Hell received the prize for her outstanding experimental doctoral dissertation in laboratory astrophysics. Her thesis, “Benchmarking Transition Energies and Emission Strengths for X-ray Astrophysics With Measurements at the Livermore EBITs,” was cited for groundbreaking laboratory measurements necessary for accurate, reliable interpretation of high-resolution X-ray spectra from astronomical sources.

Hell started at LLNL as an undergraduate summer intern, working with Greg Brown at the Electron Beam Ion Trap (EBIT) facility. The internship was through the RISE in North America exchange program and sponsored by the highly competitive German Academic Exchange Service. She later returned to the Lab to carry out measurements in support of her master’s thesis, and then joined LLNL full time to carry out her Ph.D. work, also at the EBIT facility.

“The importance of the work of the LLNL EBIT group in providing accurate atomic physics data has been recognized by the astrophysics and plasma physics communities in the past,” Hell said. “I feel honored by this award validating my efforts to carry on the high standards of our EBIT work.”

The measurements featured in Hell’s thesis continue a long history of studies of the physics of highly charged ions and laboratory astrophysics at LLNL’s EBIT facility. These data are necessary for interpreting spectra from celestial sources, and for benchmarking and improving plasma models employed by the high energy astrophysics community, as well as the fusion energy and high energy density physics communities.

Hell’s research combines astrophysical observations, laboratory experiments and theoretical calculations to reveal physical processes occurring throughout the cosmos. For her thesis she measured wavelengths and line strengths with Livermore’s EBIT, then used them to interpret spectra from binary systems consisting of a black hole and a massive star, revealing how interstellar gas clouds are influenced by radiation coming from around the black hole.

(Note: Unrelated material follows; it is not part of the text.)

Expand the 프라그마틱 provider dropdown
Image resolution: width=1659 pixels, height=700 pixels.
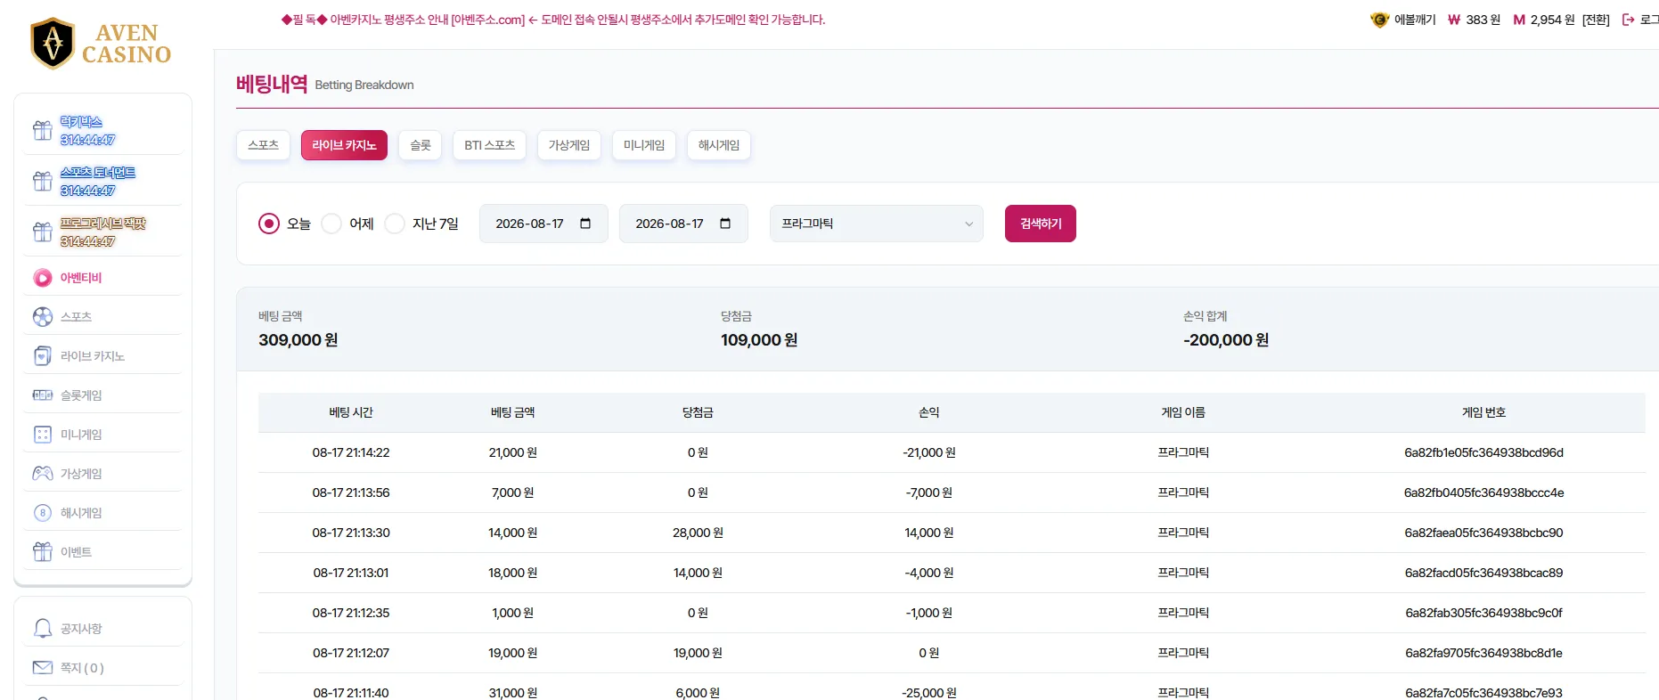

Her work has been vital in understanding high-resolution X-ray spectra taken with the Chandra and XMM-Newton X-ray observatories. The upcoming new era of space-borne, high-resolution X-ray spectroscopy measurements, using high-resolution quantum calorimeters brought on by the X-ray Imaging and Spectroscopy Mission (XRISM) and Advanced Telescope for High-Energy Astrophysics (Athena) X-ray observatory, sets even more stringent requirements on the accuracy of the data related to the physics of highly charged ions. XRISM will launch in 2022 and is led by the Japan Aerospace and Exploration Agency and NASA. Athena will launch in the late 2020s and is led by the European Space Agency.

“I am excited to be able to continue this work at LLNL with the EBIT group and as a member of the XRISM and Athena teams ushering in this next big step of X-ray astrophysics,” Hell said.

Hell earned her Ph.D. at Friedrich-Alexander University Erlangen-Nürnberg, Germany, where she worked at Karl Remeis Observatory in Bamberg as well as the Erlangen Centre for Astroparticle Physics. LLNL’s Brown was a co-adviser. Hell is currently a staff physicist in the Astrophysics and Advanced Diagnostics group in the Applied Physics section of the Physical and Life Sciences Directorate.

The prize includes a cash award, a framed certificate and an invited lecture by Hell at a meeting of the AAS Laboratory Astrophysics Division.